You need a billing expert who understands every denial reason and remark code and reworks and submit the claim with corrected or/and additional information. It will ensure, you are not missing any claims and all claims needed attention are corrected and resubmitted on time.
Find the Most Common Denials
When you start tracking every claim, you will find patterns in a claim denial, whether it would be patient-wise, payer-wise, or procedure-code-wise. After finding the most common reason for your claim denials, well-tested resolutions will help and you can correct claims without much research.
Some of the common denial reasons are patient’s coverage expired, prior authorization missing, diagnosis codes inconsistent with the procedure, timely filling limit expired. Once you realize the most common denial reasons, modify your billing process to avoid such denials in the future.
For example, once you discovered the need for prior authorization for some procedure codes/ patients then update your billing activities so that you will undertake prior authorizations a few days prior patient’s visit.
Appeal Every Denial
Stop leaving revenue on the table, appeal every denial. If unsure, call the insurance rep and check what additional documentation is required. Examine every denial to see if there’s cause to appeal, if so, then move forward. Just review the denial, appeal the denial, keep your denial letter concise and factual.
Many billing software also offer, a scrubbing feature, which will help you to predict claim denial or rejection, before submitting the claim.
Benefits Verification for Every Visit
Doing eligibility and benefits verification for every patient visit is a must for reducing denials. Benefits/insurance coverage report will help you to understand insurance coverage, patient responsibility, or the need for prior authorization.
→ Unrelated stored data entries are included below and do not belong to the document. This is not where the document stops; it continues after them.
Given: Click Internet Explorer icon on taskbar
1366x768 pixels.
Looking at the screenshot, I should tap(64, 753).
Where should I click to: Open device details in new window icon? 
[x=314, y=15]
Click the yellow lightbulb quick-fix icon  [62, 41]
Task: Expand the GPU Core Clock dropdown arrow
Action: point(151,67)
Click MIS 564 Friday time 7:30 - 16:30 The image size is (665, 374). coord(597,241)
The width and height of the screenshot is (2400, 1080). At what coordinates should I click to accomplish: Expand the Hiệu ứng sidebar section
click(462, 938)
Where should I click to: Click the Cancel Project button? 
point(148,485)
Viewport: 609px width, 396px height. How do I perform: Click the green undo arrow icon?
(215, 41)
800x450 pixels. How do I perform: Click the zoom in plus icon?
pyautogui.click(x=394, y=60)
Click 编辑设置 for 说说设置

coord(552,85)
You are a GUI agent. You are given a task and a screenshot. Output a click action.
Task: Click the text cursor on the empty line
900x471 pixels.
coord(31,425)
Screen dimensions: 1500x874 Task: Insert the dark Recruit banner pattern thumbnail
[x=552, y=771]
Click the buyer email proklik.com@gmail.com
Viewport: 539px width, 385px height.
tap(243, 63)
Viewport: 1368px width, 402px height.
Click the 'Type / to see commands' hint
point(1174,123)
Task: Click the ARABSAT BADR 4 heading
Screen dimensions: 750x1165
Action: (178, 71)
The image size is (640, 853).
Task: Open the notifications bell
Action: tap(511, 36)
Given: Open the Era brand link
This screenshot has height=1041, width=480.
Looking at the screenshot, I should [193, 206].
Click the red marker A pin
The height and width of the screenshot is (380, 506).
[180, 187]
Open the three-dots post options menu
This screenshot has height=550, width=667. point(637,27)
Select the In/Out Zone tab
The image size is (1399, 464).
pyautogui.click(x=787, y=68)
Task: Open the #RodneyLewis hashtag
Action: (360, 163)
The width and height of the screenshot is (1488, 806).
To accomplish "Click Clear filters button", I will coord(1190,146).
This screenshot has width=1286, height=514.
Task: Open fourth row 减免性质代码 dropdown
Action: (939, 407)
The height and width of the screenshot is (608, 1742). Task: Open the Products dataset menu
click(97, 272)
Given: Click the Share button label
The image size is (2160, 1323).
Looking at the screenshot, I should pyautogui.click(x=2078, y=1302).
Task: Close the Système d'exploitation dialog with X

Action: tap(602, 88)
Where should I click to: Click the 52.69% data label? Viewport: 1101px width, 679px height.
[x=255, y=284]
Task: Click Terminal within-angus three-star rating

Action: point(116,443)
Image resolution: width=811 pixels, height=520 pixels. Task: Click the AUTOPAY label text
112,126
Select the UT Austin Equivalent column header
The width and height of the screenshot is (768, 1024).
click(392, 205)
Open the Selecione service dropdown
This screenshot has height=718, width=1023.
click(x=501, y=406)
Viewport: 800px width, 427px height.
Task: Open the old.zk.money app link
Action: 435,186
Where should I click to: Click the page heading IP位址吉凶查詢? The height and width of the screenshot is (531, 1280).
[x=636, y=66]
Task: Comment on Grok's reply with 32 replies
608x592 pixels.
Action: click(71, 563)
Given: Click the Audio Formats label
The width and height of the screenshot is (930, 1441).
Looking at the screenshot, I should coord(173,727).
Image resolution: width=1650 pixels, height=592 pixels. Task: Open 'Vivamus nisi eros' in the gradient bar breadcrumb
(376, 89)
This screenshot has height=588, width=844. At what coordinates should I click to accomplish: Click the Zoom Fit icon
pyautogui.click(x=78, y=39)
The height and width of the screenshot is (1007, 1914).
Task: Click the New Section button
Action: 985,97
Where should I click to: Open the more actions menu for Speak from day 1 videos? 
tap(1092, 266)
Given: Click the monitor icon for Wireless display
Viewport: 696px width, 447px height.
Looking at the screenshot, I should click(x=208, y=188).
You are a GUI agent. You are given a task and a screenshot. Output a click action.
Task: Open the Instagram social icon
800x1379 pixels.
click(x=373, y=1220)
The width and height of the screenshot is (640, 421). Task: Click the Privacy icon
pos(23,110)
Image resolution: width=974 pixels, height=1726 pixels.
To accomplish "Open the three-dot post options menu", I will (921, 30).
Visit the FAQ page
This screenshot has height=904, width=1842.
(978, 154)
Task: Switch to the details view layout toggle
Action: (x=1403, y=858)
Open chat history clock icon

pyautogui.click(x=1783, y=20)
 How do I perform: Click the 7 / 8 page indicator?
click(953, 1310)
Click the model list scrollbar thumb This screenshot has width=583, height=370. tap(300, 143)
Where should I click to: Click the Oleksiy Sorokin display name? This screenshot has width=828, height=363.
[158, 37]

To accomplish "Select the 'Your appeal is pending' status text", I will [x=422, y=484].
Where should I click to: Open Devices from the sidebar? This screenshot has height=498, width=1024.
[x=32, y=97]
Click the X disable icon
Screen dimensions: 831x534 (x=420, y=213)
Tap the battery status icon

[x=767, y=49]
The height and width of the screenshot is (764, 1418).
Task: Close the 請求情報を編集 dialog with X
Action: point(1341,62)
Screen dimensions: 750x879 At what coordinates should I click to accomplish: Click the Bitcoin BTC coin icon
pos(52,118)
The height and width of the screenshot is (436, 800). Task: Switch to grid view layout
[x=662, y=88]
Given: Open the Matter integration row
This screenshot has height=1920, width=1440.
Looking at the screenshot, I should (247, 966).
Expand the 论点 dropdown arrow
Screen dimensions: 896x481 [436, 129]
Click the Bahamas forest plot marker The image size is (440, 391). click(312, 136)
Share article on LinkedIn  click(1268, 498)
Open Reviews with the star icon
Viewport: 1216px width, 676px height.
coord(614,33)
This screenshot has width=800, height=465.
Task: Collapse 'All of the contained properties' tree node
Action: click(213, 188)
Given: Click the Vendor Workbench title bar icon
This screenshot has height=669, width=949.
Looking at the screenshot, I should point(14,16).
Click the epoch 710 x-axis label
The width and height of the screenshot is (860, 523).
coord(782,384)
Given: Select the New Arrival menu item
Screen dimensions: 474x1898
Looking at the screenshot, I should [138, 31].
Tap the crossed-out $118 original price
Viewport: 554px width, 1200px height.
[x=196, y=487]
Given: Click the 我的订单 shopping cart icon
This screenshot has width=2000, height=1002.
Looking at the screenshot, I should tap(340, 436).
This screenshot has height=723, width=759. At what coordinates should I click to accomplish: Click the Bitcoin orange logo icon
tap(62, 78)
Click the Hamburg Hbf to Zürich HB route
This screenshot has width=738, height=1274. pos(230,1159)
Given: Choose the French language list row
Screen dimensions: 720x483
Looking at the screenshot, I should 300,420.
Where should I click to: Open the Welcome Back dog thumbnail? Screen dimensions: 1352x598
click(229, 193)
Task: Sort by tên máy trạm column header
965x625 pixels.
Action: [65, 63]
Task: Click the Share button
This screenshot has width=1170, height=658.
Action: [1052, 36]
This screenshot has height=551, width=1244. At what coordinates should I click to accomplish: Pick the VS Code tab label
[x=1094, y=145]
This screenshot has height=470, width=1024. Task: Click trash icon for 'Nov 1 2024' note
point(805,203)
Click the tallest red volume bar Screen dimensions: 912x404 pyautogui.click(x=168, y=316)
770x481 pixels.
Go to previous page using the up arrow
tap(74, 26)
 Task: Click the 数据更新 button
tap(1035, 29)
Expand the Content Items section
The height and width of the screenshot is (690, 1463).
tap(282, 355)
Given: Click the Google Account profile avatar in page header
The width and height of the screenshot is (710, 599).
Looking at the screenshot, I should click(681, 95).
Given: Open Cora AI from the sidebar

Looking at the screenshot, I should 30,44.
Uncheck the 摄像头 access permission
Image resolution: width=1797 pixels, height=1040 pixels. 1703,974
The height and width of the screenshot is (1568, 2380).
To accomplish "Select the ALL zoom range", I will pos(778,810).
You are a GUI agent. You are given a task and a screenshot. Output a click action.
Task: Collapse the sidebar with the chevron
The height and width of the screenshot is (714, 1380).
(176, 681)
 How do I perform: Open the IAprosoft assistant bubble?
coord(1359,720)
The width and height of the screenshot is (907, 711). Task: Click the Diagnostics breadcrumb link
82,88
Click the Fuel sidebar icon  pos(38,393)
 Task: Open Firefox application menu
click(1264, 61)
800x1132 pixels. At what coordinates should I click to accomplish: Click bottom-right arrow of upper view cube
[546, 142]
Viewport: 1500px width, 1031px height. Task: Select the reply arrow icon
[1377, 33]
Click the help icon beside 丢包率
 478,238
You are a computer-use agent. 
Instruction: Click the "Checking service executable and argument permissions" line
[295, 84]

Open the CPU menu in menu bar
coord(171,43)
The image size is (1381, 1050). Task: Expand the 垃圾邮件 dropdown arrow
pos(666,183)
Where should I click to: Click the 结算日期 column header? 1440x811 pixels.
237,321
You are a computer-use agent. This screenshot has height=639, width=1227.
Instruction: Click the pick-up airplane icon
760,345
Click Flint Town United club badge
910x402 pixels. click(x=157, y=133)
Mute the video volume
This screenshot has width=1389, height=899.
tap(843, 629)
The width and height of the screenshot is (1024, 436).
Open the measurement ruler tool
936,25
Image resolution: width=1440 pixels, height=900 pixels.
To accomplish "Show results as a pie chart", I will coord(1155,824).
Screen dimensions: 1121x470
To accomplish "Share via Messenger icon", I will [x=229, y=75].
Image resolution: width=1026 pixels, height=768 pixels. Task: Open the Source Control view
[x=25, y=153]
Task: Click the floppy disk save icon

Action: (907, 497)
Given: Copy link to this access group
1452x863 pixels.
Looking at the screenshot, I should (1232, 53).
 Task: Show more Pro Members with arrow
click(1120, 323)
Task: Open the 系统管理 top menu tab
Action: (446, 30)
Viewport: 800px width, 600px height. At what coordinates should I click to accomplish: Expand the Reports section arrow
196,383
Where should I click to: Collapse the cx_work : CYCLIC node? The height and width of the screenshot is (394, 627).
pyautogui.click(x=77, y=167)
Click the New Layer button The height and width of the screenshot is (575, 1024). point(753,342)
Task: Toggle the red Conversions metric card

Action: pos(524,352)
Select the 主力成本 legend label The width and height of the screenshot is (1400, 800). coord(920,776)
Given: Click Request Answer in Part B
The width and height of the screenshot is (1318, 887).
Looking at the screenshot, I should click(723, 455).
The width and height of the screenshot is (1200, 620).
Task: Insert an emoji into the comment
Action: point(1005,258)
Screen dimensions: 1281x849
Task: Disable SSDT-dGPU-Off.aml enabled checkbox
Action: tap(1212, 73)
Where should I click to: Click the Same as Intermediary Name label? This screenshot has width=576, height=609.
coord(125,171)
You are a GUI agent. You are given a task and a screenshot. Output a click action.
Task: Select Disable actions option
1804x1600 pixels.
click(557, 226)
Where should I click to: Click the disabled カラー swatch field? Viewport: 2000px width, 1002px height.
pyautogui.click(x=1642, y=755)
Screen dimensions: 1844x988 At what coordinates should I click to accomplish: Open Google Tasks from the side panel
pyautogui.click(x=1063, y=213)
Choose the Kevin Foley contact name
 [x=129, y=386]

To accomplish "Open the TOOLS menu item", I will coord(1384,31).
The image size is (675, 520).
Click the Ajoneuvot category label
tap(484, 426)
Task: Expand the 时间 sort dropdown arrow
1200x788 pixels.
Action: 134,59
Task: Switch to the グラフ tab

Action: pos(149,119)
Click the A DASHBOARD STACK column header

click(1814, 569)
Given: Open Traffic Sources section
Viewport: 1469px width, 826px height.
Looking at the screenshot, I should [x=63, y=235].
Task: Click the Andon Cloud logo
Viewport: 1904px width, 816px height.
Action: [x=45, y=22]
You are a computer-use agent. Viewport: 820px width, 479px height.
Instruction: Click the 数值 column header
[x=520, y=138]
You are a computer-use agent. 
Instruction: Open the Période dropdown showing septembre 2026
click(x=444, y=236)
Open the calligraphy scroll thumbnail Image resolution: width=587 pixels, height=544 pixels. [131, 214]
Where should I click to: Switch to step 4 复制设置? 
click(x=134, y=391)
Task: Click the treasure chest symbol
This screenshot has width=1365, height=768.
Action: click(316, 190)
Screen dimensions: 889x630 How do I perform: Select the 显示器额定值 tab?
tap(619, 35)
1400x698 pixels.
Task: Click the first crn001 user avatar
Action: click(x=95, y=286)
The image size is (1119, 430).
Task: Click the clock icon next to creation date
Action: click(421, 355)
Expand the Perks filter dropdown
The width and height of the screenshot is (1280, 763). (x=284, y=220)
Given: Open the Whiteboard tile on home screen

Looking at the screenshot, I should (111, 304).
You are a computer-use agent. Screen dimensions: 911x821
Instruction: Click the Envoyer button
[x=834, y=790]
There is some billing software that provides the feature of checking benefits reports, or you can check it through the provider portal or you can simply call an insurance rep and request them to send you a benefits report. There is a standard script that you can keep as a reference while calling the insurance rep.
Ensuring that all your submitted claims get paid, will ensure a steady flow of revenue for your practice. Above mentioned tips will help you in reducing denied claim percentage and increasing paid claim percentage. If you are struggling to receive accurate reimbursement for delivered services from patients and payers then we can assist you.
Medical Billers and Coders (MBC) is a leading revenue cycle company providing complete medical billing and coding services. We can assist you in reducing the denial percentage and increasing your insurance collections.
To learn more about our billing and coding services, contact us at info@medicalbillersandcoders.com/ 888-357-3226.
FAQs
1. What is the difference between a rejected and a denied claim?
A rejected claim is due to incomplete or inaccurate details, while a denied claim means the insurance carrier has processed it and refused payment.
2. How can I reduce the percentage of denied claims in my practice?
Track every claim, carefully read Electronic Remittance Advices (ERAs) and Explanation of Benefits (EOBs), and identify common denial reasons to prevent them in the future.
3. Why is tracking every claim submission important?
Tracking ensures you identify claims that are paid, denied, or rejected and allows you to follow up on unpaid claims, helping to keep your denial rate below 10%.
4. How can I identify the most common reasons for claim denials?
By tracking claims over time, you can spot patterns such as expired coverage, missing prior authorization, or incorrect diagnosis codes, and take steps to address them.
5. What should I do if a claim is denied?
Always appeal a denial, review the reasons carefully, gather any necessary documentation, and submit the appeal to maximize your chances of getting the claim paid.